To keep in line with my new eating plan I’ve researched lots of recipes online (Pinterest is a big help with this), and thanks to my challenge groups I won Autumn’s book of recipes called Fixate (honestly, the recipes in that are great, even if you’re not following the plan). I’ve also started remaking some of my go-to recipes along the 21 DF guidelines. This was one of my first successful forays into “Fixifying” an old favorite, buffalo chicken meatballs. The original recipe wasn’t that bad, with the exception of the butter in the sauce, but when you serve the meatballs alongside super creamy ranch or blue cheese dressing, it’s a no-go. So I made a (semi) Fix-Approved dip to accompany the meatballs as well.
You just mix some ground chicken up with whole wheat bread crumbs, grated onion, one egg, parsley, and seasonings, form into balls with your hands (or a mini ice cream scoop), and bake.
While the meatballs are baking stir together greek yogurt, white vinegar, spices, and a small amount of blue cheese crumbles and set aside. Note: Blue cheese isn’t specifically allowed on the Fix, but it’s such a small amount and you’re only using 2 TB or so of the dip, so. Pick your battles, I guess.
Melt a tablespoon of coconut oil in a pan and stir it together with your favorite hot sauce. Toss the meatballs in the hot sauce mixture.
And serve immediately, with the dipping sauce and some veggies on the side.

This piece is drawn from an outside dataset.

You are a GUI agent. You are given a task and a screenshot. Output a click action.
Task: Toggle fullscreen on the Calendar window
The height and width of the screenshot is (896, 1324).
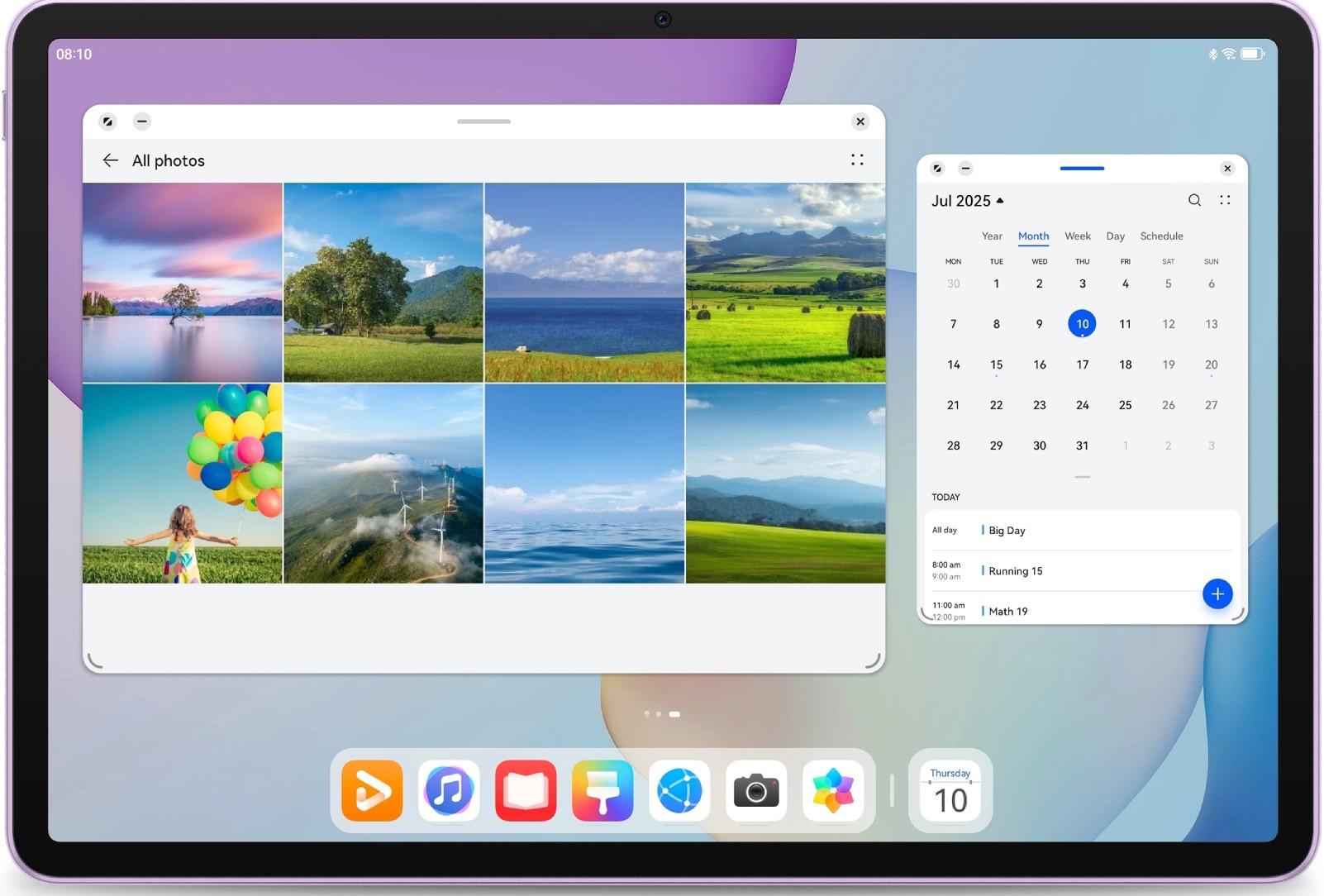click(936, 168)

Who needs wings? Not this lady.
Lightened Up Buffalo Chicken Meatballs with Blue Cheese Dip
Servings: approx. 5, 6 mini meatballs each
- 1 lb ground chicken
- 1 egg
- 1/2 c whole wheat bread crumbs (I had panko style on hand)
- 1/2 medium onion, grated
- 1/4 c. parsley, finely chopped
- 1/2 tsp salt
- 1/4 tsp pepper
- 1/2 tsp onion powder
- 1/2 tsp garlic powder
- 1 TB (unrefined extra virgin) coconut oil
- 1/3 c hot sauce (I use Frank’s)
Mix all ingredients together well. Form into balls (use a mini ice cream scoop, if you have one) and place onto a baking sheet sprayed with cooking spray (coconut oil preferred). Bake at 375 degrees for 15-18 minutes or until cooked through. Melt coconut oil in a large pan and add hot sauce. Stir together to combine completely. Add cooked meatballs and toss in the sauce to coat well. Serve with dipping sauce and vegetables of choice.
Blue Cheese Dipping Sauce
- 2/3 c fat free greek yogurt
- 3 TB white vinegar
- 1/2 tsp salt
- 1/4 tsp pepper
- 1/4 tsp paprika
- 2 dashes Worschestershire sauce
- 1/3 cup crumbled blue cheese
Mix all ingredients together, stir to combine. Serve with meatballs (approx 2 TB per serving)
As far as container counts are concerned for you 21 Day Fixers: I am not affiliated with Autumn Calabrese or her master nutritionists. I am just a lil baby blogger, and this is by no means 100% accurate so don’t take my word for it: I’m calling one serving of 6 meatballs with one green container’s worth of veggies and 2 TB of dip: 1 Red, 1 Green, and 1 Orange. Possibly 1 t but that’s debatable. Not counting a blue either, since it’s such a small amount of cheese in the dip. (I know those blues are precious!)